Raja Irshad, who represented the federal government before the Supreme Court consecutively for six years from 2002 as deputy attorney general, said he had no idea who paid the blood money, but it was brought by an individual about whose identity he raised no question. But surely, he said, the man was not a foreigner.

“There was no coercion, there was no pressure, and everything was done freely,” he said, apparently referring to allegations of arm-twisting first voiced by another lawyer in Lahore, Asad Manzoor Butt, who said he was the original counsel of the victims' families but was not allowed by jail authorities to appear at the last hearing.

Raja Irshad chose not to explain how he was engaged by the legal heirs to represent them, but said they had complete confidence in him which was reinforced by the fact that he served to enhance the blood money to Rs200 million ($2.3 million) from the earlier agreed amount of Rs20-Rs30 million.

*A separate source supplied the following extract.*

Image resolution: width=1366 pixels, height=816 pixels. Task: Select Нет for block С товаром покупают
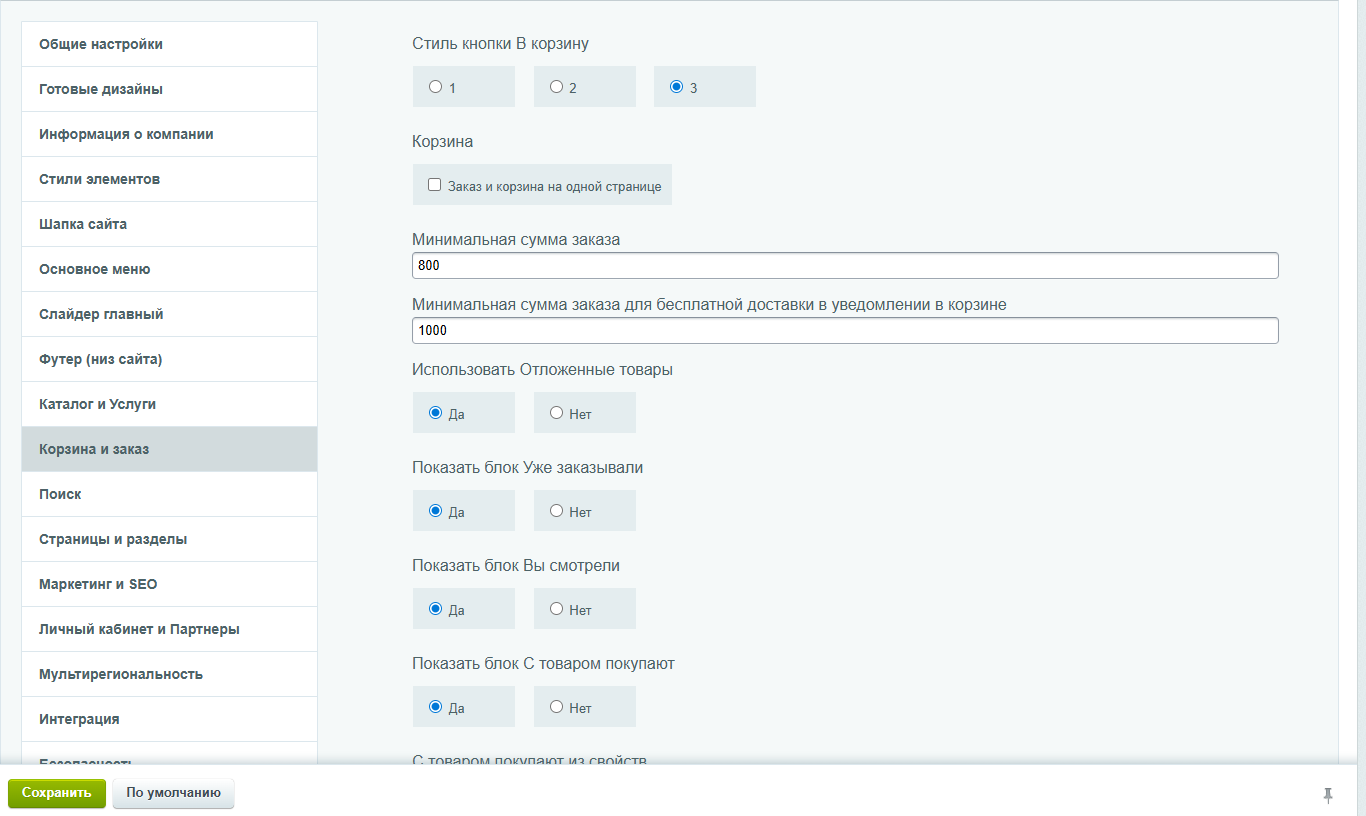pos(556,707)
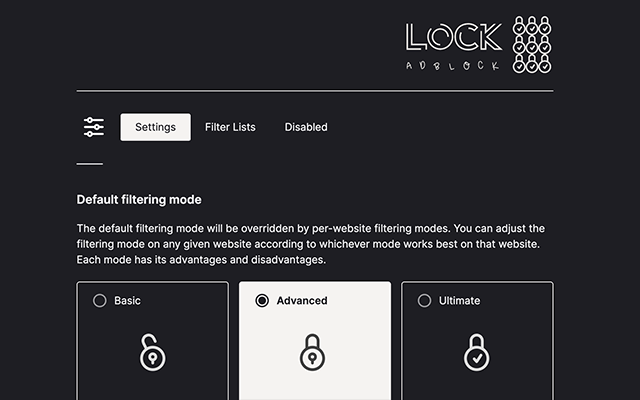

The counsel said he visited the heirs two or three times and met the widow of one victim and the father of the other. He was engaged days before the final acquittal of Davis by the court of Additional District and Sessions Judge Mohammad Yousuf Aujla. “I played the role in increasing the amount because the money which was to be paid to the inheritors earlier was neither acceptable nor justified,” Raja Irshad said, dismissing speculations that the compensation could have been much greater or that the two families were given only a fraction of the total amount paid.

“These are highly irresponsible statements and should not be hurled when no evidence is in hand to substantiate them,” he said, also brushing aside an impression that Davis's acquittal was the result of procedural or legal irregularities.

The judge, he said, had independently conducted the entire proceedings during which he repeatedly told the defence counsel and the prosecution that they were entitled to raise any objection they deemed necessary.

Raja Irshad also rejected the allegations that the sessions court had exercised its authority without any jurisdiction and that the case should have been dealt with by an anti-terrorism court.

“If it were so, then why Davis was booked under section 302 (murder charge) of the Pakistan Penal Code, and not under sections 6 or 7 of the Anti-Terrorist Act, 1997,” he said, adding that even if the accused was wrongly booked why did those now venting steam not approach the Lahore High Court in time to get the charges changed.

Raja Irshad said it was because of his request before the district and sessions judge that personal attendance of the legal heirs was made possible who appeared one by one before the court and signed the pardon document in the presence of a three-member team of defence counsel, headed by Advocate Zulfikar Bukhari, and the additional prosecutor general of Punjab, district attorney and additional district attorney, Lahore.

The lawyer was of the opinion that the victims' heirs were still in the country, but acknowledged that they were afraid of the hue and cry raised over their acceptance of the blood money.

Raja Irshad said that none of the prosecution or the defence counsel had ever objected to his filing the power of attorney to defend the victims' families during the court proceedings. All members of the two families appeared before the court in person one by one and testified before the court that they had received the money with their free will and without any coercion.

The court, he said, had accepted the pardon statements after asking questions from each member of the victims' families and having completely satisfying itself. All documentation work and proceedings were in Urdu language instead of English (the usual court language) to enable the victims' families to understand every word being spoken there, the lawyer said.